Timestamp exchange

In the solution proposed in this chapter, timestamps are used to determine freshness. This technique requires an exchange of timestamps between nodes. The timestamp exchange process introduces tree new message types. These messages are processed regardless of the signature message validation. This process is likely to take place between neighbors that have no registered timestamp of each other, and therefore traffic between them will not be validated by the signature check. Because of this, all such messages are signed internally. This means that all the timestamp exchange messages carries their own digest and they are never stacked with other OLSR-messages but rather sent in OLSR-packets of their own.

The exchange of timestamps between two neighbor hosts A and B can be described as:

$A \rightarrow B : Ch_a D(M, K)$

$B \rightarrow A : Ch_b Ts_b D(IP_b, Ch_a, K) D(M, K)$

$A \rightarrow B : Ts_a D(IP_a, Ch_b, K) D(M, K)$

When A receives a signed message form a neighbor B, for which A has no registered timevalue, A initiates the timestamp exchange process. A first sends a challenge message (figure 11.4) to B. This message is broadcasted since A might not have an actual route to B. The challenge message contains a 32-bit nonce^11.1value, $Ch_a$. A then signs this message with a digest of the entire message and the shared key $D(M, K)$.

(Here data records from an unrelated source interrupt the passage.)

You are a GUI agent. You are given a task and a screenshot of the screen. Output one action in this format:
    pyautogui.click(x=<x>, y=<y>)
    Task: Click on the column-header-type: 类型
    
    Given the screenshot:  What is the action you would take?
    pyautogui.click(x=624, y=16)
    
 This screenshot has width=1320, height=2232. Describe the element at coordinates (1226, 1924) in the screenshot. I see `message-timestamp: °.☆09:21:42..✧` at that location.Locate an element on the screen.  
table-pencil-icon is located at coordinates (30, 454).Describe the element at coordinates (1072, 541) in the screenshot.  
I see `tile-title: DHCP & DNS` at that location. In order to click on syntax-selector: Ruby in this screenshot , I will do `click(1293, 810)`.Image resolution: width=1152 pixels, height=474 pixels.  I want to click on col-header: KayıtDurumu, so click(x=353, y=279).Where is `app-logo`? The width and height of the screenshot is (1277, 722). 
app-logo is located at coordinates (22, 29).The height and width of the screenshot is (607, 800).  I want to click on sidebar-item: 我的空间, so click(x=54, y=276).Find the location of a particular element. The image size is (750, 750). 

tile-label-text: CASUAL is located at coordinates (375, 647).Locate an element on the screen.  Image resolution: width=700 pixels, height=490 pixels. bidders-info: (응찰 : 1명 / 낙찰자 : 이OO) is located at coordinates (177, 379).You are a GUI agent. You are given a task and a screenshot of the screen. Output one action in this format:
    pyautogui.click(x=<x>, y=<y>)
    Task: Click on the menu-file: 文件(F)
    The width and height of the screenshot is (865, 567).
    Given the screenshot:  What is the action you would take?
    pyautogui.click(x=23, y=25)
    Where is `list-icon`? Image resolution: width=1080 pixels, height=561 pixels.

B now has to respond to this message with a challenge-response (figure 11.5) message. B first generates the digest of its IP address(if B is multi-homed the IP address fetched from the challenge message is used), the received nonce and the shared key $D(IP_b, CH_a, K)$. B then generates a 32-bit nonce, $Ch_b$, and transmits the nonce, the timestamp of B, the digest $D(IP_b, CH_a, K)$ and a digest of the entire message and the shared key $D(M, K)$.

When A receives the challenge-response message from B, it first tries to validate the data. If the digests $D(IP_b, CH_a, K)$ and $D(M, K)$ can be verified, then the timestamp of B is used to create the difference of time between A and B. A then generates a response-response message(figure 11.6) and broadcasts it to B. This message contains As timestamp, a digest of As address(as received from B), the nonce received from B and the shared key $D(IP_a, CH_b, K)$ and a digest of the entire message and the key $D(M, K)$.

Note that in addition to the data described here, the IP address of the destination is always sent in timestamp exchange packages.

When B receives the response-response message from A, it tries to verify the digests. If they can be verified, B uses the received timestamp to register its time difference to A. The timestamp exchange is then complete.